** START MATERIAL FOR THE TASK **

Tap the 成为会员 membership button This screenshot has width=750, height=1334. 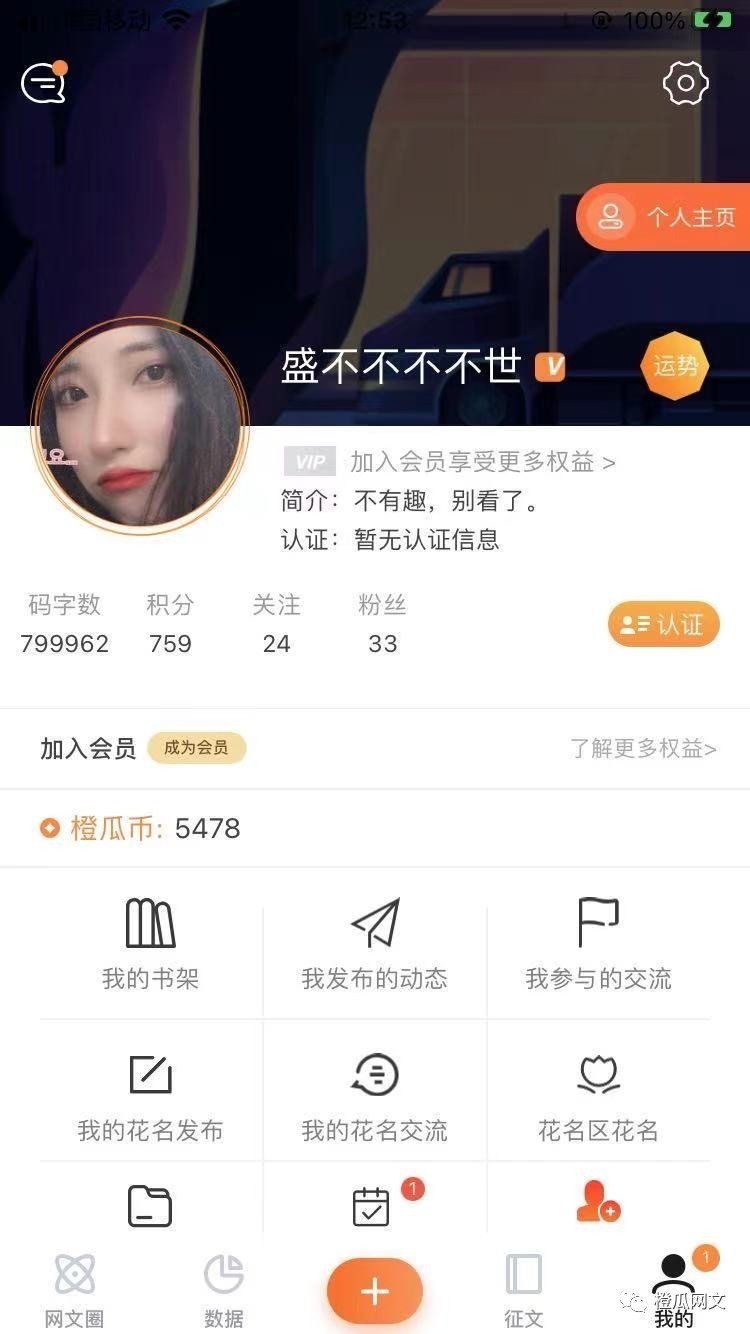point(196,747)
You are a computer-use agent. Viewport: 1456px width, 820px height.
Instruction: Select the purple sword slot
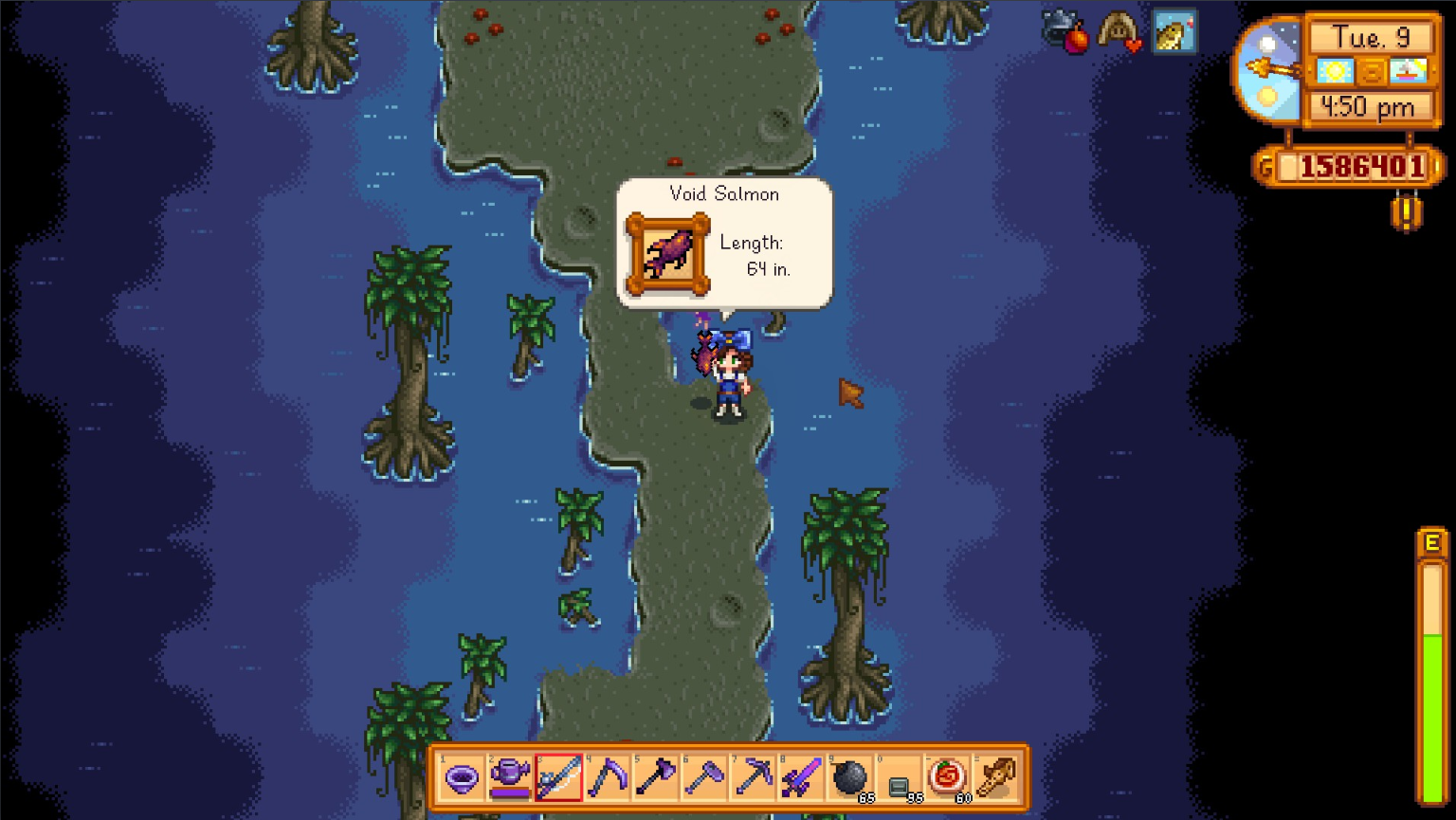(x=801, y=778)
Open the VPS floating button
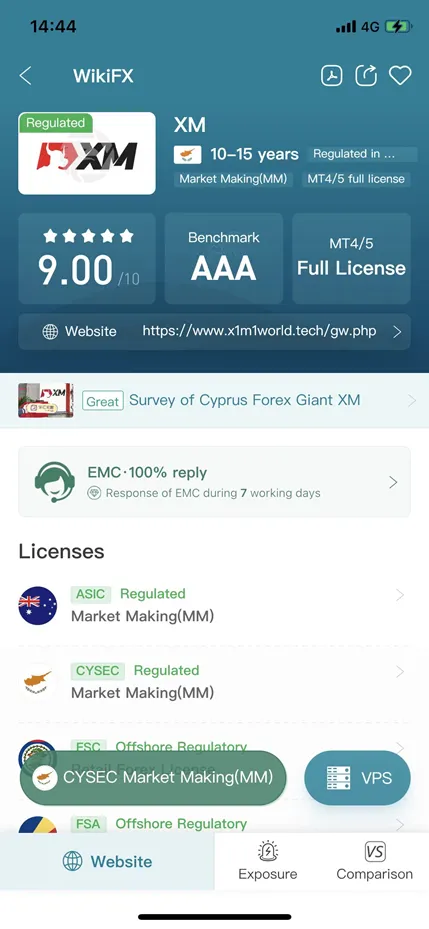This screenshot has height=929, width=429. (x=357, y=777)
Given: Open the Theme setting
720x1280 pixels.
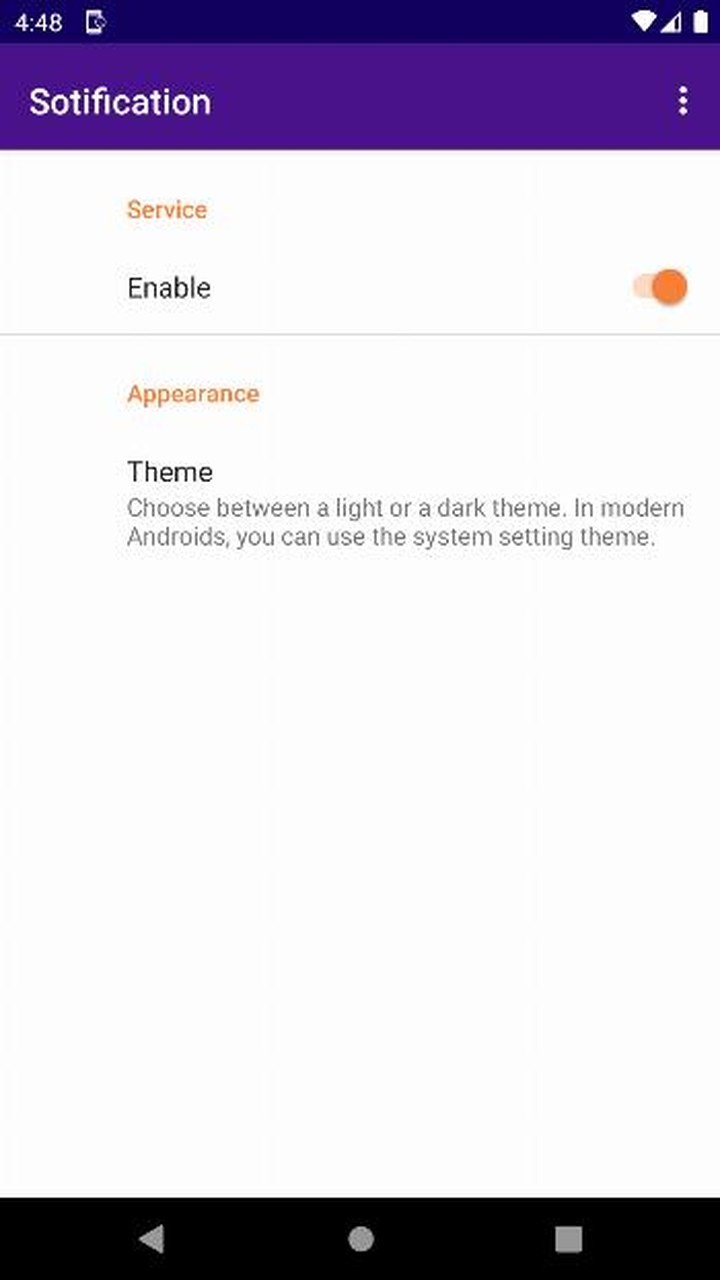Looking at the screenshot, I should coord(360,504).
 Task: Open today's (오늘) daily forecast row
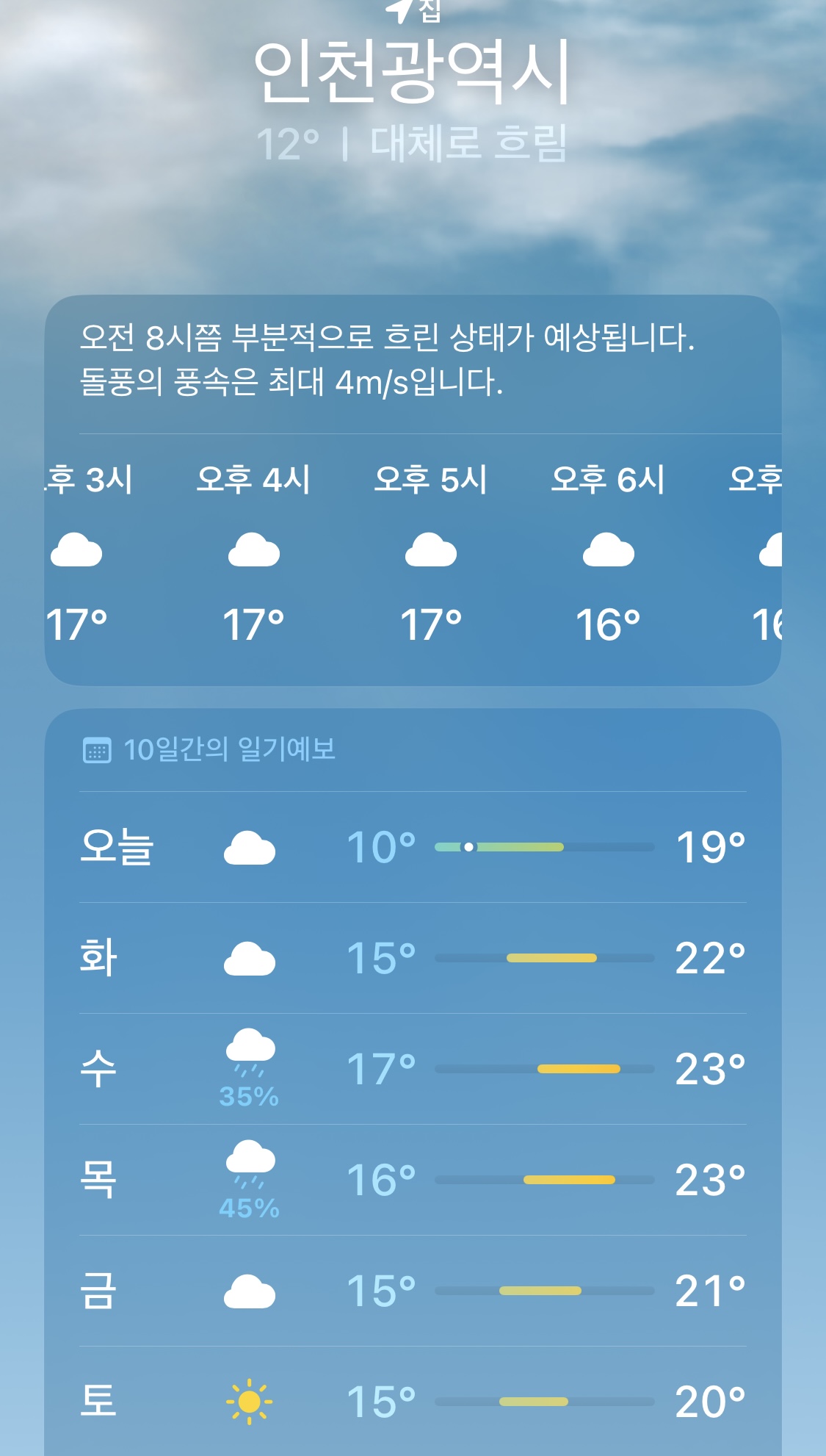[x=413, y=847]
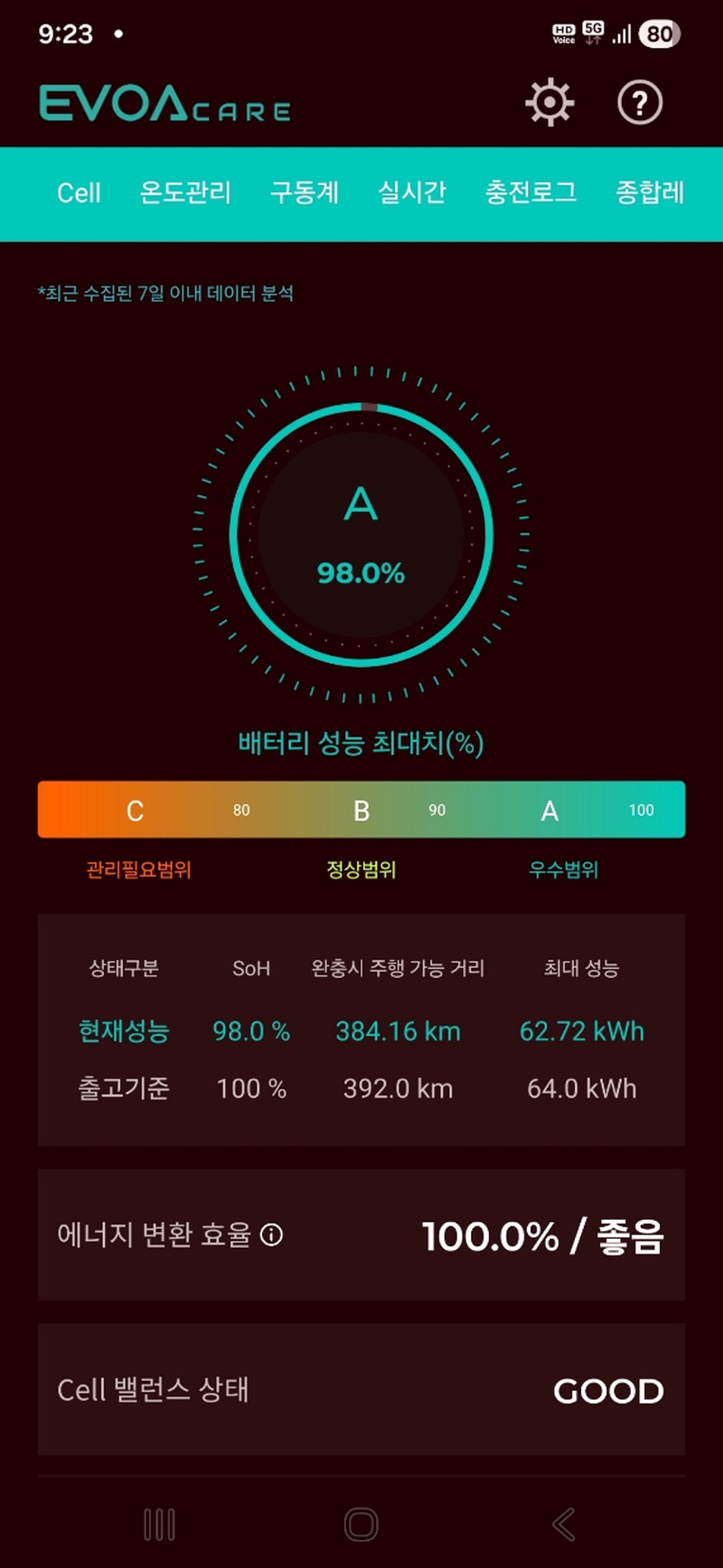Show info for 에너지 변환 효율

pos(271,1235)
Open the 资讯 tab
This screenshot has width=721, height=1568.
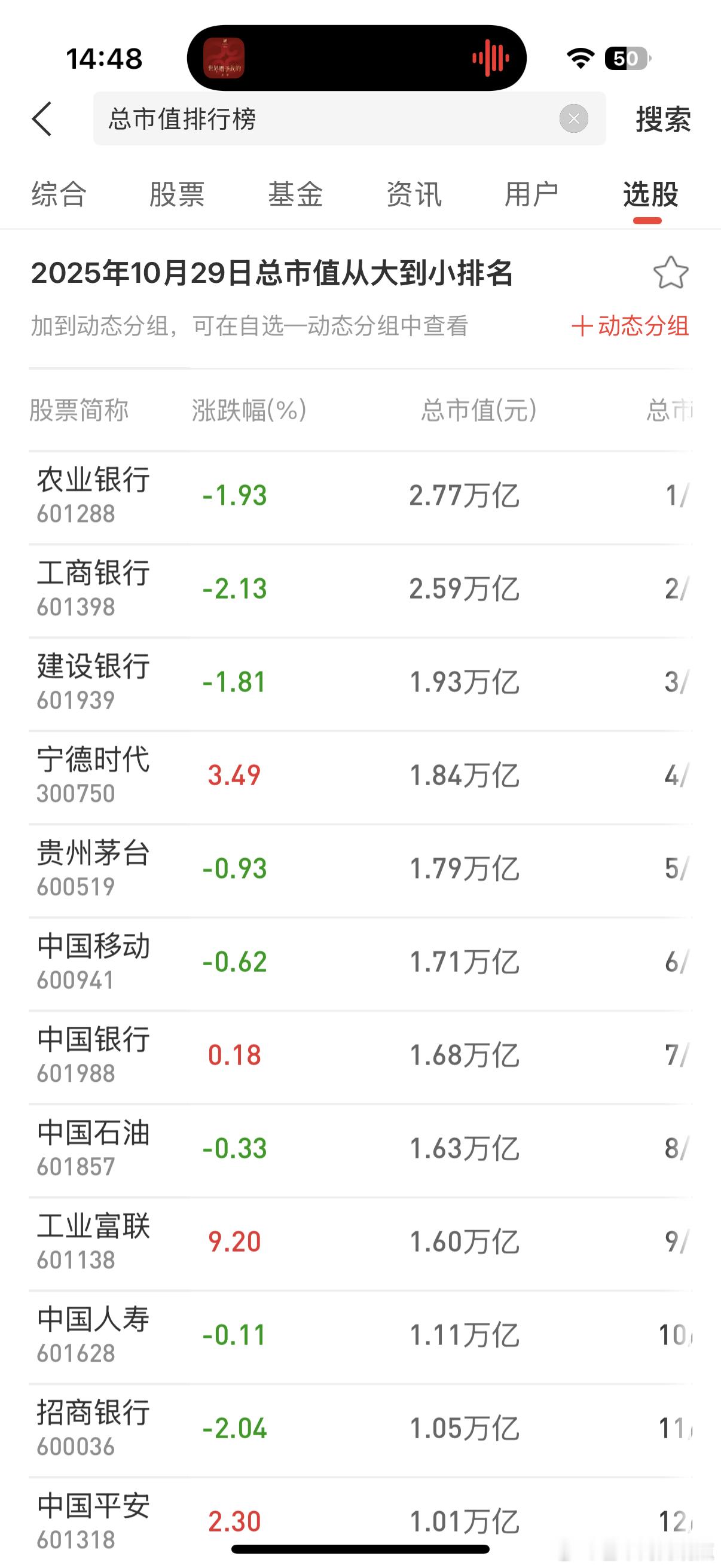(x=413, y=195)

** END MATERIAL FOR THE TASK **

» **AIM OF THE TASK**
Reproduce the data from the line containing "Given: Open the Theme setting" through the end of the data, substituting "weather" for "forecast" and leaving everything else unchanged. Omit the pictures from the output.

» **EXERCISE SOLUTION**
Given: Open the Theme setting
720x1280 pixels.
Looking at the screenshot, I should coord(360,504).
 Task: Open today's (오늘) daily weather row
[x=413, y=847]
Show info for 에너지 변환 효율

pos(271,1235)
Open the 资讯 tab
This screenshot has width=721, height=1568.
(x=413, y=195)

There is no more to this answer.